■ YOUR TASK: Exactly as written, retype the lines that run from the line holding "Screen dimensions: 1160x1046" through the end of the records below. Do not include pictures.

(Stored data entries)
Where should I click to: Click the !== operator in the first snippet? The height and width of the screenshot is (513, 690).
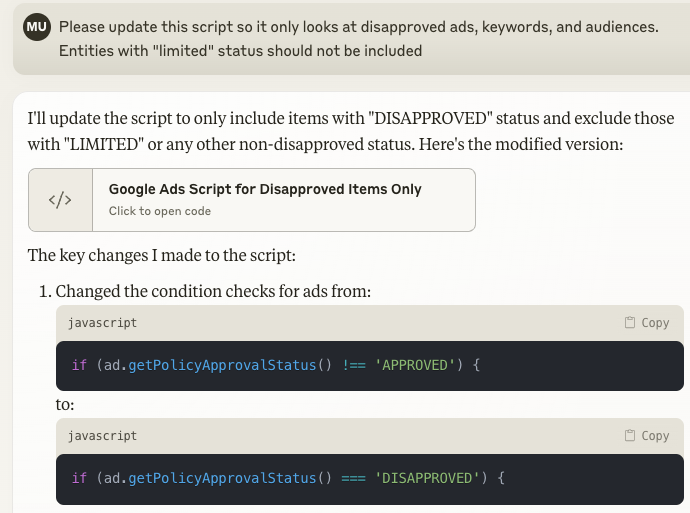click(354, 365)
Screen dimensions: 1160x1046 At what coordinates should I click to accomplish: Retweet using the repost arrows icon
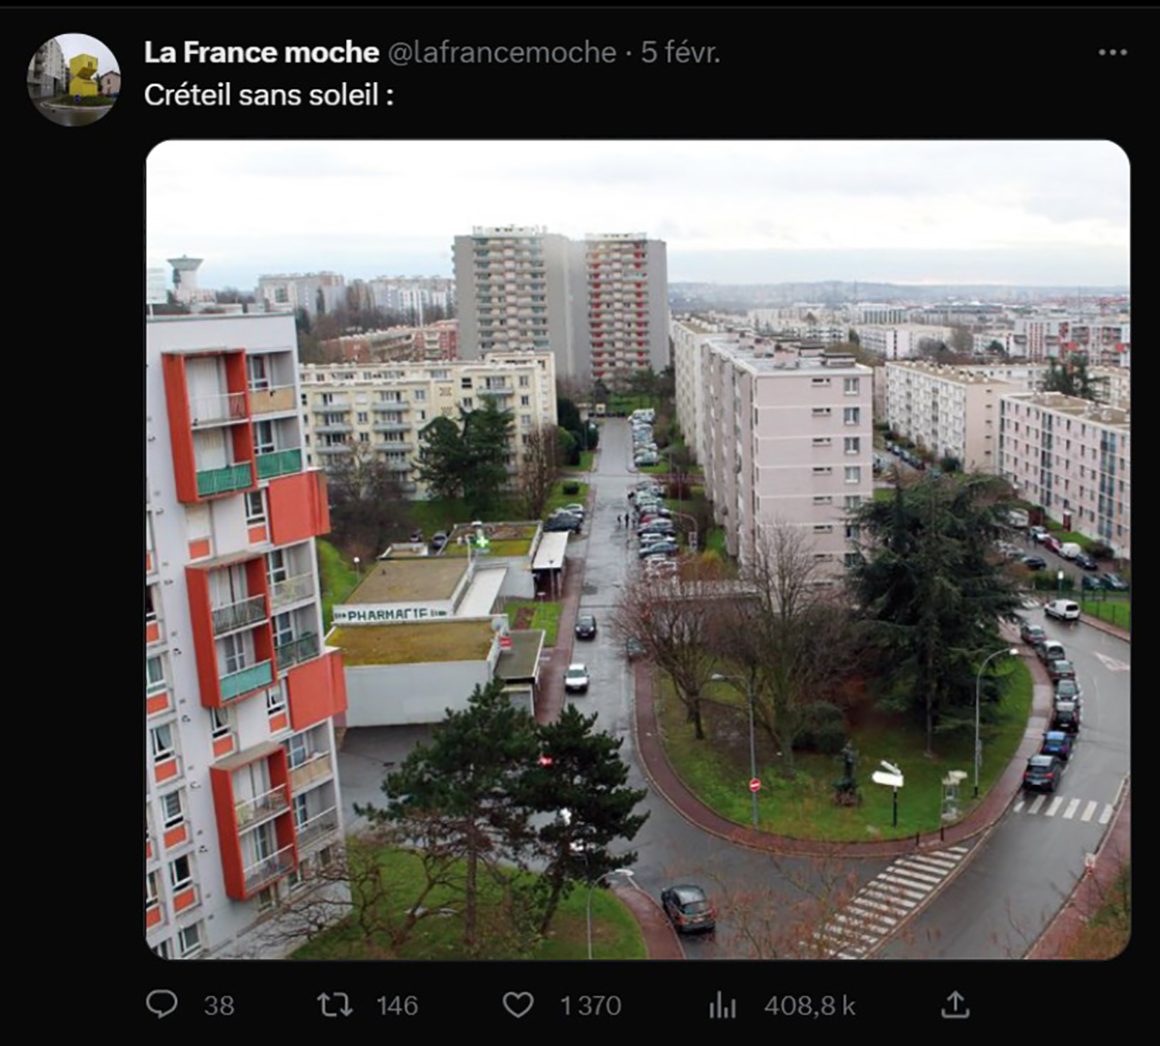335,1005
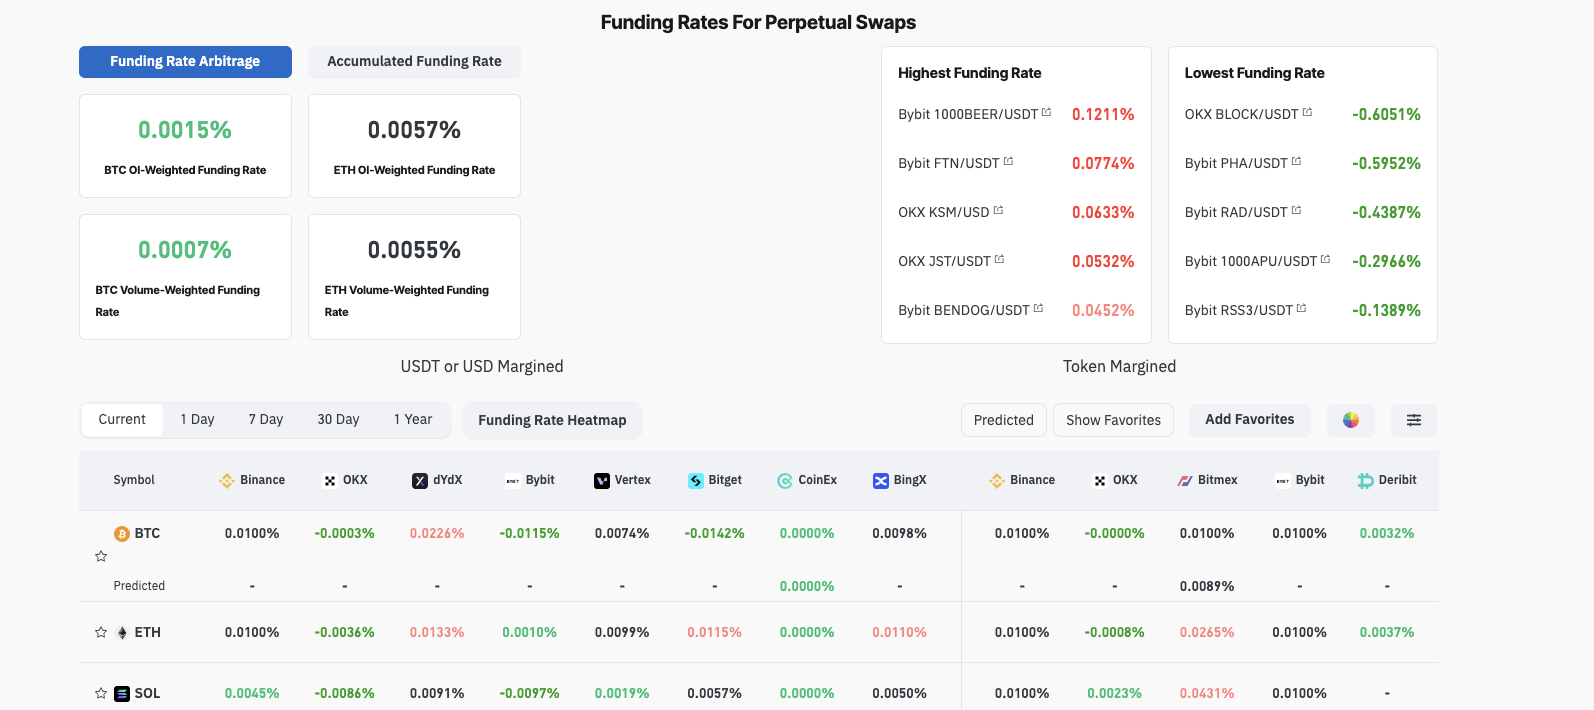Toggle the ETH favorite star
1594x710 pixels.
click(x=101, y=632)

■ ANSWER TO THE PROBLEM:
Screen dimensions: 1160x1046 At what coordinates should I click to accomplish: Retweet using the repost arrows icon
335,1005
Toggle the ETH favorite star
1594x710 pixels.
click(x=101, y=632)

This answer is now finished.